To be held on Tuesday 17 May, historian Professor Marilyn Lake will explore the soldier settlement scheme and its place in the broader history of settler colonialism in Australia.
“Soldier settlement was, for most who took up blocks after World War 1, a heartbreaking experience,” explained Professor Lake.
“Placed on land that was often unsuitable or inadequate for farming, thousands of returned soldiers were forced off their blocks in the 1920s and 1930s by an unpayable burden of debt.
“Many also suffered personal breakdowns and broken marriages - their plight frequently exacerbated by the mental and physical trauma of their war experience and many came to feel ill-used and betrayed, casualties twice over.”
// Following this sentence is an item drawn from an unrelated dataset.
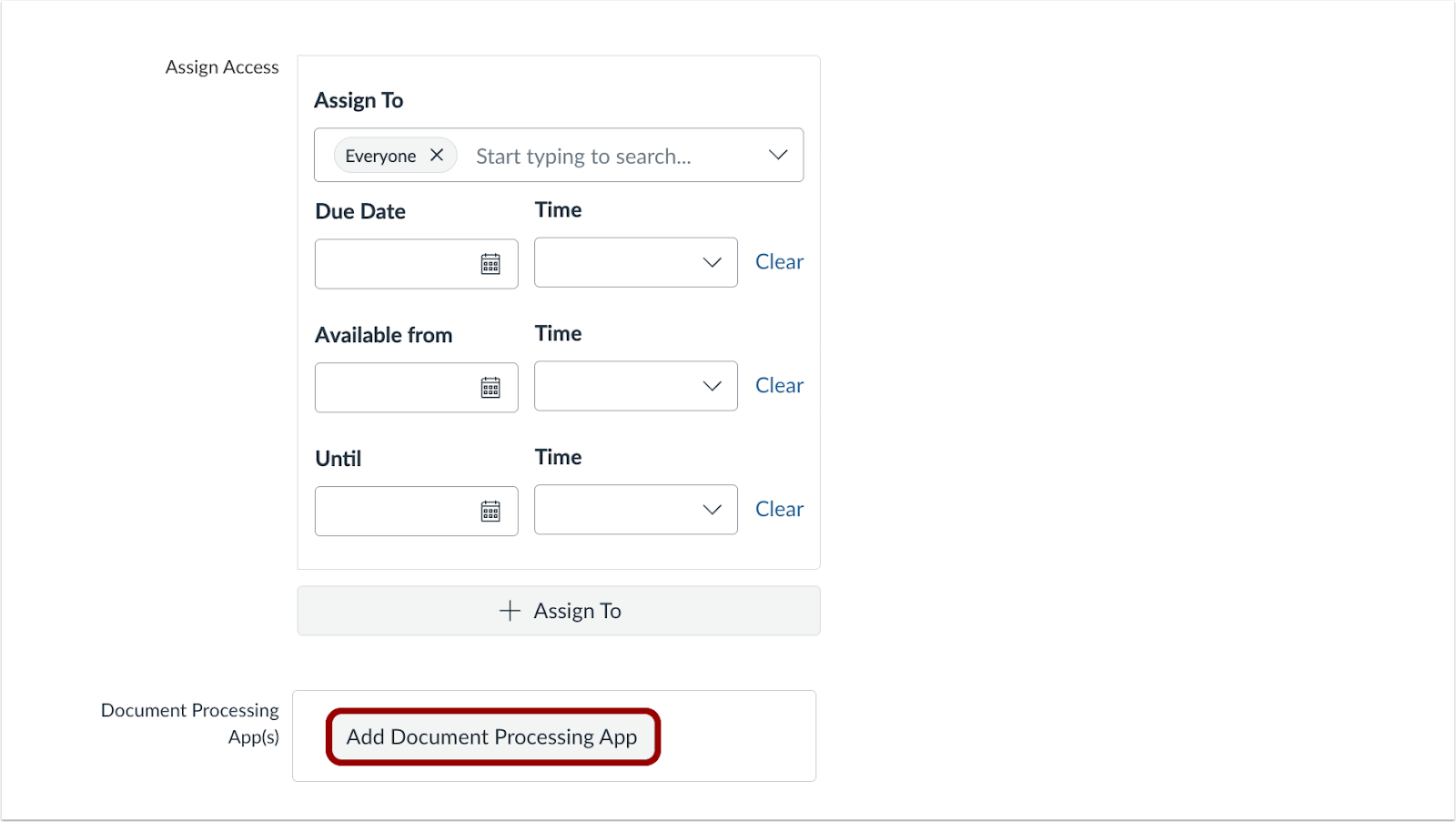Click the plus icon on Assign To button

(x=509, y=611)
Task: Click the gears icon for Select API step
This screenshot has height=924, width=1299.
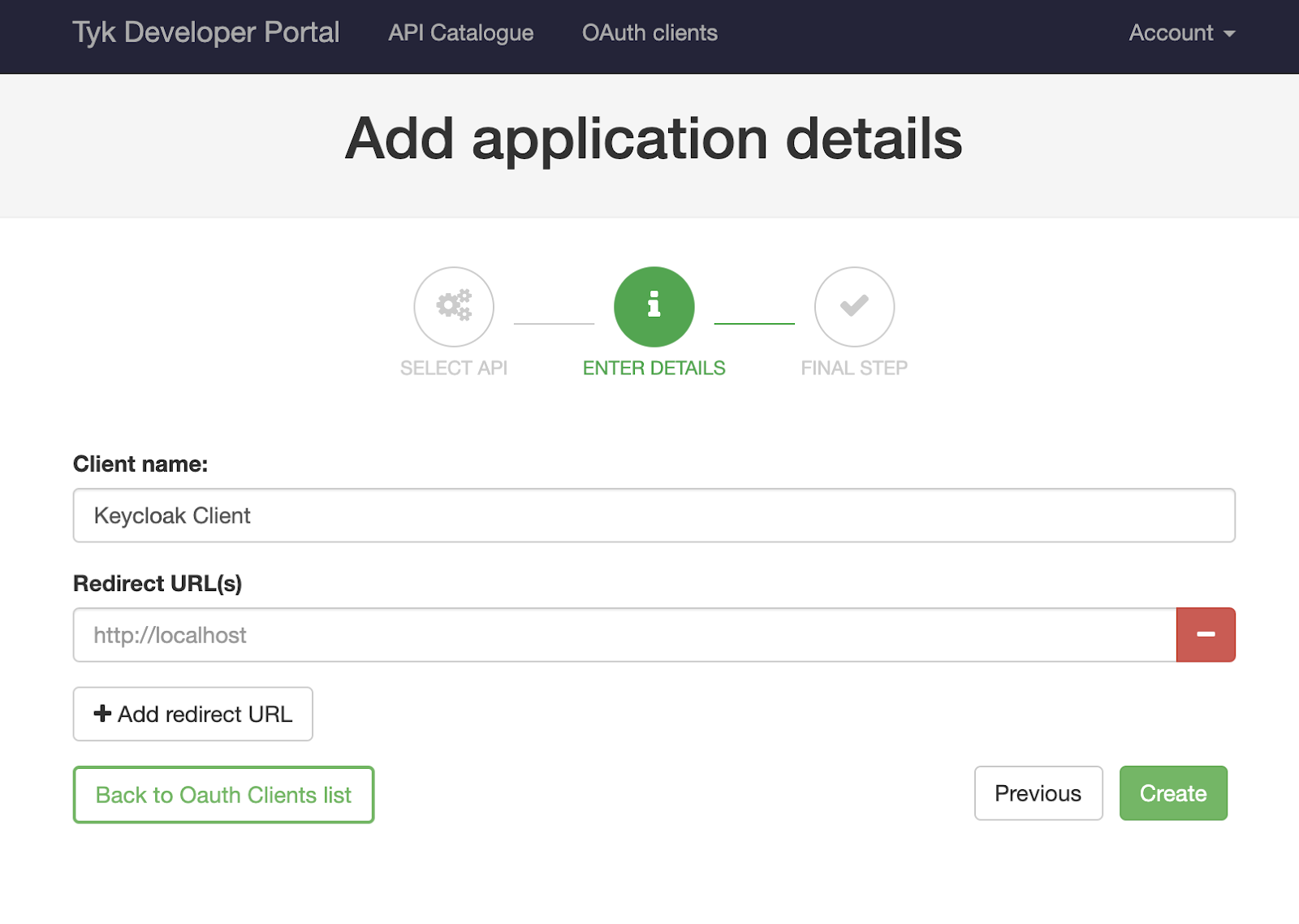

The settlers’ letters, preserved in the Public Record Office, are eloquent testimony to their distress and sense of injustice.
One settler told the authorities that it was simply ‘scandalous’ and an ‘infamous swindle’ ‘to entice a man till he was penniless and then drive him off…’.
Another protested: ‘Simply because I was an 18 year old hero in the war and upon my return had sufficient faith in human nature to believe the lies told of the Mallee and the inducement offered …to take up land…’.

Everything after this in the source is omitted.